By the way, I don’t know how to post the code in a proper format. I used code tag but it is coming out like this.

Charles @ 2020-07-18 - Hi Nilanjan, I don’t have a Java env to hand at the moment (it’s been a few years), so this response will be theoretical for now at least. Looking at your code, it seems to be the same as the original test, but with the System.out line added. If this is correct, I have two comments/suggestions: 1) A Throttle as I understand (and needed at the time) should guarantee a maximum rate and not a minimum rate. So if the rate through the throttle is a bit less than the max (50 in 100ms) that is ok. If it is a lot less that is a problem of efficiency. If it is more than the rate, that is a bug. This code was designed to smooth out bursts of data and to not exceed a downstream hard limit. If the actual rate was a bit less than the provided rate that was fine. This can occur because of long-running tasks (probably not an issue in this test though). Perhaps your needs are different? 2) If sometimes this test shows the limit being exceeded, then that may be because of the test. This test just checks that all the tasks are executed in order. For that reason the exact time a task executes is of less importance. System.currentTimeMillis is a cheap but inaccurate call, it can be wrong by many ms, but repeated calls should be monotonically increasing (ie, it should never go backwards). This works fine for the purposes of the test, but not if you want to be sure the throttle is working correctly (there are other tests for that). Try using System.nanoTime instead, and see if that helps (see: https://stackoverflow.com/q… ). Does that help? If you are still seeing the rate being exceeded, let me know and I’ll see if I can get the code runing again.

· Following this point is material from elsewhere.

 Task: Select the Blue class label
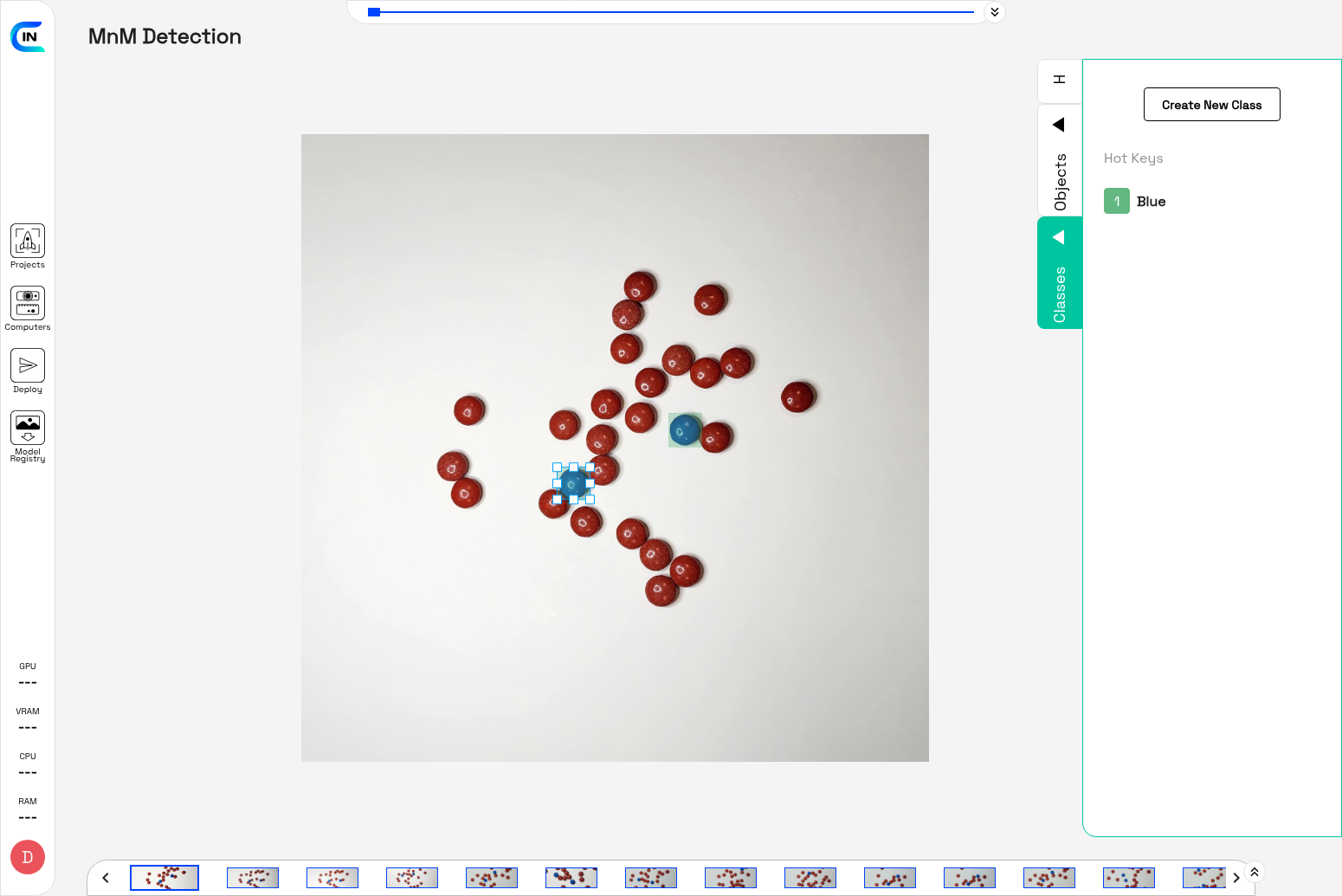coord(1151,202)
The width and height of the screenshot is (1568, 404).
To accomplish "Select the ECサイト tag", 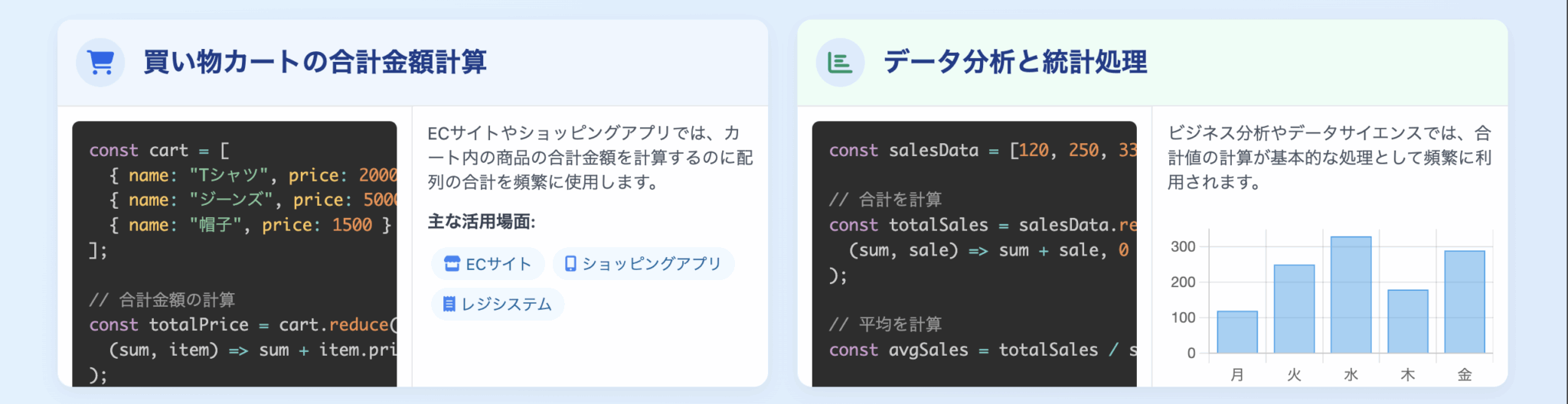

Nilanjan @ 2020-07-18 - Hello Cordinc, I am assuming your name or some part of it is Cordinc. Apologies if not. First of all, thanks a lot for replying. Yes it works alright with System.nanoTime(). You were correct. I reread your posts and yes my needs are a little bit different. For start, my calls/requests are API calls and may or may not be expensive/time consuming. For the time being, if multichannel is not required I can do with just the Timer class and some supporting code it seems. I am still testing. I am placing my requests equally distributed across the rate period and starting them. I don’t care if they carry over, the rate should be exactly same in each rate period. Your code was a very good starting point for me. But because of the newSingleThreadScheduledExecutor it seems that a lot of calls are being lost/discarded if they are time consuming. I will definitely try with newScheduledThreadPool(int) but first I need to make my test cases thread safe. I know Timer has a single thread but it does not block. I will definitely test and let you know if that can be achieved through your code.

Charles @ 2020-07-20 - Hi Nilanjan, cordinc is my online nickname, so it is fine to call me that :) Good to hear the code is working as intended. It sounds like your needs do not require a throttle and instead a continuously repeated scheduled execution hooked up to a queue of tasks. Similar, but different enough to require some coding. The way you are going seems right to me, good luck!